Rather, J.T. had chosen to perform a jazz routine to highlight his natural showmanship and because he loves musical theater.

J.T.'s mom, Leslie Church, recognized her son’s unique ability but was still surprised to see his progress over the summer.

“He did surprise me," she said. " First of all, he grew significantly."

Leslie believes working with some of the best in the businesses helped J.T. take his dancing to the next level.

However, such polished performances also required hours upon hours of hard work. J.T. practiced all summer long, learning two new dance routines each week, and working to perfect them before the show went live on Monday evenings.

He remained focused, and it wasn't long before the SYTYCD judges went from calling him "cute" to calling him "strong," "limitless" and the next Prince, or "Little Prince."

J.T. said the best part of the experience  was working with those dancers and choreographers  he so greatly admired. He was also happy with the relationships he formed, saying of his competitors. “We’re all best friends now."

Jennifer Jones, neighbor, and friend of the family, believes viewers responded to Church’s natural talent and his maturity, modesty and charisma.

“He was himself [on television]- no pomp and circumstance. That was him.”

Jones said that when the television show decided to go with an all child cast there was a lot of trepidation: would it be too cutsy, too over the top, would the kids be talented enough?

J.T. and his peers were evidence that there are many children who are talented and mature enough for that kind of competition and celebrity exposure. Jones thinks J.T. handled the pressure and the criticism like a pro.

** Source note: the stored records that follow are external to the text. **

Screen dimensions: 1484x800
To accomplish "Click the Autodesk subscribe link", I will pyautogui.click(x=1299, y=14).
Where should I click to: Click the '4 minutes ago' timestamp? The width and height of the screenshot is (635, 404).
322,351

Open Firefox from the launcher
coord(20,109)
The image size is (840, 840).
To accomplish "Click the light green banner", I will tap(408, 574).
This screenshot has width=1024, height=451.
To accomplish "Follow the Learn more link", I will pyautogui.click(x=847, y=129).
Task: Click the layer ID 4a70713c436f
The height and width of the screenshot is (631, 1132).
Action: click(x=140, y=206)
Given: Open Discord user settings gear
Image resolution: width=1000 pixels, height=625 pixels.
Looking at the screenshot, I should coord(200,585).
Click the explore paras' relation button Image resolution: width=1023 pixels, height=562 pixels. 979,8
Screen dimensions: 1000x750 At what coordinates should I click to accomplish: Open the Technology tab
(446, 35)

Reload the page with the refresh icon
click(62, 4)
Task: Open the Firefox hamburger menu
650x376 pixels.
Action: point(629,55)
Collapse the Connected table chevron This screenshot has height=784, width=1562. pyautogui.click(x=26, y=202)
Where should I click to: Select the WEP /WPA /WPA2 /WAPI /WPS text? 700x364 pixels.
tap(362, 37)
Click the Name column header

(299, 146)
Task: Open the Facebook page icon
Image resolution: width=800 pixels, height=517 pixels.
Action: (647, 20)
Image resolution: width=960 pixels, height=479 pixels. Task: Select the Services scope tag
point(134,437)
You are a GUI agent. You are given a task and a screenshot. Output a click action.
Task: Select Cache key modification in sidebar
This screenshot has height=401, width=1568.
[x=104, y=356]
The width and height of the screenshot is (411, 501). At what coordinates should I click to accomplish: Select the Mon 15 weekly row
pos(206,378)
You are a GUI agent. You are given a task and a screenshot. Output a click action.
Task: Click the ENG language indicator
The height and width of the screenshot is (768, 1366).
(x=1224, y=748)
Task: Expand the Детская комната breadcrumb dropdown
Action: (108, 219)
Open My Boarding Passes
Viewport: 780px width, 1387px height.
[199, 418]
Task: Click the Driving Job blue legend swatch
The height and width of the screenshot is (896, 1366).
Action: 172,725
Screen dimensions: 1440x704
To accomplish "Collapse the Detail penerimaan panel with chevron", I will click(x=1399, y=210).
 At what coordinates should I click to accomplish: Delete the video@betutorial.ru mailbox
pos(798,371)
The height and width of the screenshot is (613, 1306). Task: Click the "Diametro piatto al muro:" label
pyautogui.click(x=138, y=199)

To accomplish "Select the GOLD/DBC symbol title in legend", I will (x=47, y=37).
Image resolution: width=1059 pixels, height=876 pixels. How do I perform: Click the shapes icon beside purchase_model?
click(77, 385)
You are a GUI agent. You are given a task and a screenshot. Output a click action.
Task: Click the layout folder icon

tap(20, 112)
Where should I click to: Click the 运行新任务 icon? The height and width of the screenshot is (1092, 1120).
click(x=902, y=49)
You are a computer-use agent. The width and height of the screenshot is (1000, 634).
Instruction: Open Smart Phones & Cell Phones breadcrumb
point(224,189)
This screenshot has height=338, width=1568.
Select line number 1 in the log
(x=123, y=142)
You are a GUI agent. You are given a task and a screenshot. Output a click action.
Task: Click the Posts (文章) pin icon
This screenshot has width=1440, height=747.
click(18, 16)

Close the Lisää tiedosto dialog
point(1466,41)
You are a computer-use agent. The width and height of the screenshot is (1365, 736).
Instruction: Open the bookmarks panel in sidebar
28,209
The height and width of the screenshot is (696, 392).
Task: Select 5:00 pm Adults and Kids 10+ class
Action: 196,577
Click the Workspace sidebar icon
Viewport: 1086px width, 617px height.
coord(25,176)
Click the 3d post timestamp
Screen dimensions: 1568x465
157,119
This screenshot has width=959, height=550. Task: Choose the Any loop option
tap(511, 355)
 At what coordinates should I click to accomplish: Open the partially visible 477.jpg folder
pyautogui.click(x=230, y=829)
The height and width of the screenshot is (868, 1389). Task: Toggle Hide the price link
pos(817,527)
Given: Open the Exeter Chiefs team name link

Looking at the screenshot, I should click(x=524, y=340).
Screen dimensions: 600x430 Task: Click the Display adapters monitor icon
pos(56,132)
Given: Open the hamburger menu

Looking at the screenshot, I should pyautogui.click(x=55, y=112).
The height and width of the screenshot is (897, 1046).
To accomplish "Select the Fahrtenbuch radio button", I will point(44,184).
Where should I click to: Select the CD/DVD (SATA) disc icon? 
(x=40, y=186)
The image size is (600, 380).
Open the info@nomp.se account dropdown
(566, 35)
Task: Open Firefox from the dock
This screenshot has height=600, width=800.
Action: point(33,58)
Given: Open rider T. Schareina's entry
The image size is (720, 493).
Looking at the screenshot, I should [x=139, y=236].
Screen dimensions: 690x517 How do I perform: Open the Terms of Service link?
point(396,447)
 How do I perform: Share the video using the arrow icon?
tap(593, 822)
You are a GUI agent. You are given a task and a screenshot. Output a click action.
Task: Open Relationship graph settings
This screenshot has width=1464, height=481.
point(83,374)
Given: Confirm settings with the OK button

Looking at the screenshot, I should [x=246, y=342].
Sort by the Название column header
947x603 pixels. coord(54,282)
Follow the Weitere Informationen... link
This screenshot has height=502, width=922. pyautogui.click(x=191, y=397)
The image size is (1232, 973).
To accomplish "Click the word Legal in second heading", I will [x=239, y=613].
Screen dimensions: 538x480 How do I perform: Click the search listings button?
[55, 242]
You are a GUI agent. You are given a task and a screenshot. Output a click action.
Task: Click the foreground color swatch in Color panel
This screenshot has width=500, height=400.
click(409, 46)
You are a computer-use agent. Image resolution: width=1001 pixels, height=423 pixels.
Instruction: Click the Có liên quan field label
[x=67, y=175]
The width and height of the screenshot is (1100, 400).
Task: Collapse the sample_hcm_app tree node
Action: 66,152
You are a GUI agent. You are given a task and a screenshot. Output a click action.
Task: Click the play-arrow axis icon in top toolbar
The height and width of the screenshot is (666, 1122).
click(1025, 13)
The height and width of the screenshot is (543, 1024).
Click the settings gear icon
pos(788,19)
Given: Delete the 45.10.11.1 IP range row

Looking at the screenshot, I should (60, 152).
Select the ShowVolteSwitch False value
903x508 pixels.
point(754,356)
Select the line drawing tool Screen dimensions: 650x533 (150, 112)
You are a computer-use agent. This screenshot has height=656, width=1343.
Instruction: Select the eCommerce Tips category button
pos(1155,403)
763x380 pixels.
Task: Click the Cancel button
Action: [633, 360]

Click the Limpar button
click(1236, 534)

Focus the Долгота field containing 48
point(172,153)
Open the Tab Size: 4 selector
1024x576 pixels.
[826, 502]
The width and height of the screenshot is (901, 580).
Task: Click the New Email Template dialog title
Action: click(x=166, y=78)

Neighbor and friend Karin Plodinec explained SYTYCD made the absolute right decision in casting J.T.

“Seeing him jump on the trampoline in the yard, I would say to myself: ‘Too bad So You Think You Can Dance doesn’t have a show for younger kids.”

After the rush of stardom, returning to school may be a bit of a transition for the dancing sensation.

J.T. said he’s excited to see all of his friends in school, but he's not overall excited. “Umm...Not so sure about the whole school thing. It’s iffy,” he said.